We, as a culture, are obsessed with the new. And, in some ways, understandably so. Because the last 3-4 generations of Americans have lived through the most rapidly changing technological advances, perhaps since the days of Tubal-cain in Genesis 4:22! My German grandmother used to travel to America, not on a jet, nor even a propeller plane, but on a ship! My father has told me stories, from his boyhood, about buying blocks of ice with which to refrigerate their food. When my mother was growing up in Montana, there were still Native Americans who spent at least part of the year in teepees! And I myself can distinctly remember when our family got its first microwave and VCR (under 25’s may have to ask your parents what a VCR is!).
But here we are today with super-charged computers travelling around with us in our pockets. And just look at the special effects in the movies, say from the first Star Wars flicks until now. This week I sent a Christmas card to China instantaneously. And on and on we could go! And so of course we are a little enamored with that which is latest and greatest. Because we have been the recipient of so many of the benefits of ‘new.’ Today we have an app for just about everything!
But some things never change. Indeed, the most important things never change. And when it comes to the Christian’s walk with the Lord, it is still in “the ancient paths” that we will find “the good way” (Jeremiah 6:16). Our spiritual growth will still be watered from the same basins whose names Sunday School children have been reciting for decades and centuries – Bible reading, prayer, and going to church. Yes, there may be apps to help you do the first two of those things! But the fundamental habits are still the same, are they not?

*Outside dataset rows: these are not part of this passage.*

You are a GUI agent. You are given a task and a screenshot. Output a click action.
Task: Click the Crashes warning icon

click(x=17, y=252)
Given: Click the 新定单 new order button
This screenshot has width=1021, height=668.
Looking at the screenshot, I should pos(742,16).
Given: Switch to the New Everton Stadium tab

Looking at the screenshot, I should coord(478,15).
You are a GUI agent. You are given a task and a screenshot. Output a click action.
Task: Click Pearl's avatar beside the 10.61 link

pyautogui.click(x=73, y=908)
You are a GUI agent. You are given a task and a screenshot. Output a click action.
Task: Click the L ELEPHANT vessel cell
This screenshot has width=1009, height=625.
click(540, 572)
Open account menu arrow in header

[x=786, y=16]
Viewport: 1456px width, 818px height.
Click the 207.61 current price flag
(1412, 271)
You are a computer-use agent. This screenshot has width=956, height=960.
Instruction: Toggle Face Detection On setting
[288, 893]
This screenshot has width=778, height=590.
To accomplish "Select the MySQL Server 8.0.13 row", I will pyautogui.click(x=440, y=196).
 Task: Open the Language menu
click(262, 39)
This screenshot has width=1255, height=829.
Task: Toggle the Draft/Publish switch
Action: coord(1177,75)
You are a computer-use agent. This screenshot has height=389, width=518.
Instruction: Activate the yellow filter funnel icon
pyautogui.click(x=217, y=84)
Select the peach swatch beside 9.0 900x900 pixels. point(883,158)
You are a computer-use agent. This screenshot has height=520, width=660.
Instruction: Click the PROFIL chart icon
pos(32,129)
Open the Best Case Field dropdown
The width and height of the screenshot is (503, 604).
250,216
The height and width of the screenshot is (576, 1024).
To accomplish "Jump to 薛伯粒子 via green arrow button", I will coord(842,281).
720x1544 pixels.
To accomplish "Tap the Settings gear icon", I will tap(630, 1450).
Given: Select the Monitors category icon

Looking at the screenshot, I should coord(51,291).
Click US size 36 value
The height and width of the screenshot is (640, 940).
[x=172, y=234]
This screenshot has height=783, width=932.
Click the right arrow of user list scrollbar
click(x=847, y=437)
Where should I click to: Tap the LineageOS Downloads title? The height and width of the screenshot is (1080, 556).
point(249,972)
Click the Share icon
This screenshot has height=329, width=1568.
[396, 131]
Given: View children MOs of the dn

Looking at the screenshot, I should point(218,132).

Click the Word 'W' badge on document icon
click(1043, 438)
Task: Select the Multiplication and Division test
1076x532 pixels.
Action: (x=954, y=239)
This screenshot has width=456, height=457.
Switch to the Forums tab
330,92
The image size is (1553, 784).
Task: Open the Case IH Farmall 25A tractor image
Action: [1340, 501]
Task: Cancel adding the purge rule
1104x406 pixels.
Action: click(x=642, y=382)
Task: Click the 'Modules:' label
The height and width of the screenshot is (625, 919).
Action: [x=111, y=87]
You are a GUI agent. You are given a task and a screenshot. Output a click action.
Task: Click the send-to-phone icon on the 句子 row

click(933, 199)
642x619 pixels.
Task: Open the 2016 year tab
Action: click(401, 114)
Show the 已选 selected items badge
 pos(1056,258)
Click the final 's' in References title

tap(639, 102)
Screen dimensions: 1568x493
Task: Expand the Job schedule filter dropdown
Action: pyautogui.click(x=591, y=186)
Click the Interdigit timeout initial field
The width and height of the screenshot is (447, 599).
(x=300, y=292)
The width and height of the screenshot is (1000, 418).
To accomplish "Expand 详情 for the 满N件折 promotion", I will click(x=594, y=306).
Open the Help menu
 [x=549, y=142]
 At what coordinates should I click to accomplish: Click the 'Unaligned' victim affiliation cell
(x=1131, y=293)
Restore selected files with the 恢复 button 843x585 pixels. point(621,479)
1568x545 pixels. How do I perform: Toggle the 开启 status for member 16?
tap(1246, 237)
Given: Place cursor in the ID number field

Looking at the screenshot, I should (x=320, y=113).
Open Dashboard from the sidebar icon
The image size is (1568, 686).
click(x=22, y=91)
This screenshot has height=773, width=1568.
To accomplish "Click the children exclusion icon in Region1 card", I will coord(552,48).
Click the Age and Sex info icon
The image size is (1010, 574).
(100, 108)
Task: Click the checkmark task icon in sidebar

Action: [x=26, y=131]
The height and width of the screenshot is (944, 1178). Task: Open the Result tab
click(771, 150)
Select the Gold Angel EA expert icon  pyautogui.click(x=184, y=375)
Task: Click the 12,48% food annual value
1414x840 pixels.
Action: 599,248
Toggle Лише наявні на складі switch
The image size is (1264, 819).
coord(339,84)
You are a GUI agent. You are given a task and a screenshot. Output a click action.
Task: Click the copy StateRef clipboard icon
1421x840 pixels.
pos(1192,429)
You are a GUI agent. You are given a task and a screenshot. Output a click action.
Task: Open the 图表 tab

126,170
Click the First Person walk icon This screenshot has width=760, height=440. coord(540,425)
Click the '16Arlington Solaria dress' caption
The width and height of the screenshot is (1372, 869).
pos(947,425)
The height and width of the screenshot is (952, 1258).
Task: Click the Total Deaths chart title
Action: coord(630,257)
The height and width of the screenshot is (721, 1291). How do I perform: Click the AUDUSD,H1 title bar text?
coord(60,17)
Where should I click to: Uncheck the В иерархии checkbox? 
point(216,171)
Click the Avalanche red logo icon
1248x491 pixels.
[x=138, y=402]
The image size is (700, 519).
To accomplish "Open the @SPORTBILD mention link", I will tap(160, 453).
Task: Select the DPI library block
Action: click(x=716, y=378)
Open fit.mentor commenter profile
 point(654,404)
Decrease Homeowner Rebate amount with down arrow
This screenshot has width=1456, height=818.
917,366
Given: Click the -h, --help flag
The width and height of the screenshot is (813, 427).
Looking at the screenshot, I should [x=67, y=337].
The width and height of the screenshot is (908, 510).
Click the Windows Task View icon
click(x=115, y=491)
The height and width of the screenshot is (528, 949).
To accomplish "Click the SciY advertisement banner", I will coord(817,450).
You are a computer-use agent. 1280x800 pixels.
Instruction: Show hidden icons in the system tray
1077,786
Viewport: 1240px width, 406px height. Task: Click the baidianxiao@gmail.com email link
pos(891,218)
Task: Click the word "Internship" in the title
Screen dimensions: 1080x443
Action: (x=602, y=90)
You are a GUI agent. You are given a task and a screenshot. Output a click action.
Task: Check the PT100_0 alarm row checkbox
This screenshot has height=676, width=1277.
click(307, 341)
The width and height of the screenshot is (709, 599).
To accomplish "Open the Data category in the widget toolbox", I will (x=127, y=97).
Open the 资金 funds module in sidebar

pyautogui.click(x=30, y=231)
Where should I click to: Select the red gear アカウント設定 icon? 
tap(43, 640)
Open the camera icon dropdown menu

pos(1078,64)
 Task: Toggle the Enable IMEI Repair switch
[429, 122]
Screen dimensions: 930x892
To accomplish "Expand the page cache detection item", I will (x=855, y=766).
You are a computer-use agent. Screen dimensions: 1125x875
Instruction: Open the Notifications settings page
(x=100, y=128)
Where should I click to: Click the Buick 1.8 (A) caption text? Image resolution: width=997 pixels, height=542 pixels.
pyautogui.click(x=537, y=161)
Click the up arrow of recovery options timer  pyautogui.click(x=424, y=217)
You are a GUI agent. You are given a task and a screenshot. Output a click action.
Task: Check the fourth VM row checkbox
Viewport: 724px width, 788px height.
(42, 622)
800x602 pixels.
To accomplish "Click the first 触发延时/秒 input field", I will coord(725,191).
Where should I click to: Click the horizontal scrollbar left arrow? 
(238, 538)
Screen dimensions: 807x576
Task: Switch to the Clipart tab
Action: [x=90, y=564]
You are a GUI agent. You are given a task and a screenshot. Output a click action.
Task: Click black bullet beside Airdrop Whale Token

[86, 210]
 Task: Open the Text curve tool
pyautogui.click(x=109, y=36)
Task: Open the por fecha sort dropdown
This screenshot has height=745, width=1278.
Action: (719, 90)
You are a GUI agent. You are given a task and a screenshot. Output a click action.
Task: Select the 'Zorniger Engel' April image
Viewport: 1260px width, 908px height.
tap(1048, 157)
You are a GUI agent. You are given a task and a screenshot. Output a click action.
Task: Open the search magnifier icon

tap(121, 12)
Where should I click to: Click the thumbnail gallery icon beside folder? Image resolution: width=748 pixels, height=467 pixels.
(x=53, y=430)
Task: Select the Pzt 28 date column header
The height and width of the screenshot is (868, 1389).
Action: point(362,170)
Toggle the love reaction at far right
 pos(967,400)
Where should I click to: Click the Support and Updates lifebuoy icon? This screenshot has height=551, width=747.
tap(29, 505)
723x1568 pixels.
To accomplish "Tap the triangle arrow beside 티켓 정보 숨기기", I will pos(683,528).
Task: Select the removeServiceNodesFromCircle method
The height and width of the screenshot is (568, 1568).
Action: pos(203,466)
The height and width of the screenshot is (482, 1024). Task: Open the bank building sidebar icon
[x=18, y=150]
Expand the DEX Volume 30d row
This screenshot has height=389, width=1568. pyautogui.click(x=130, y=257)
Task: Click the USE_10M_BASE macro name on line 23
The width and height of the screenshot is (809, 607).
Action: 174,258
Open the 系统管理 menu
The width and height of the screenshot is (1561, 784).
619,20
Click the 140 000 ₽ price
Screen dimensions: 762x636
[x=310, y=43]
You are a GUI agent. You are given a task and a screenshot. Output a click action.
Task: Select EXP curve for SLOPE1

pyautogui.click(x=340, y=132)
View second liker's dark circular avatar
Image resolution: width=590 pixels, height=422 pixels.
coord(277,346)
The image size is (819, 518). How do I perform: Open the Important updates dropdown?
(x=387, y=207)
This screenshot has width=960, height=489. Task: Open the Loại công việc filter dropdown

If you want to grow, you should set your eyes regularly on the word of God. It should be a daily routine to seek the voice of the Lord in His written word. Maybe a chapter a day in 2016. Maybe more. Maybe less. Maybe in a paper Bible. Maybe through an app. But it is still a simple and basic truth that the word of God is “the pure milk” by which we “may grow in respect to salvation” (1 Peter 2:2). So drink it in in this coming new year – the same milk that Christians have been drinking for centuries. Keep yourself in (or return to) “the ancient paths.”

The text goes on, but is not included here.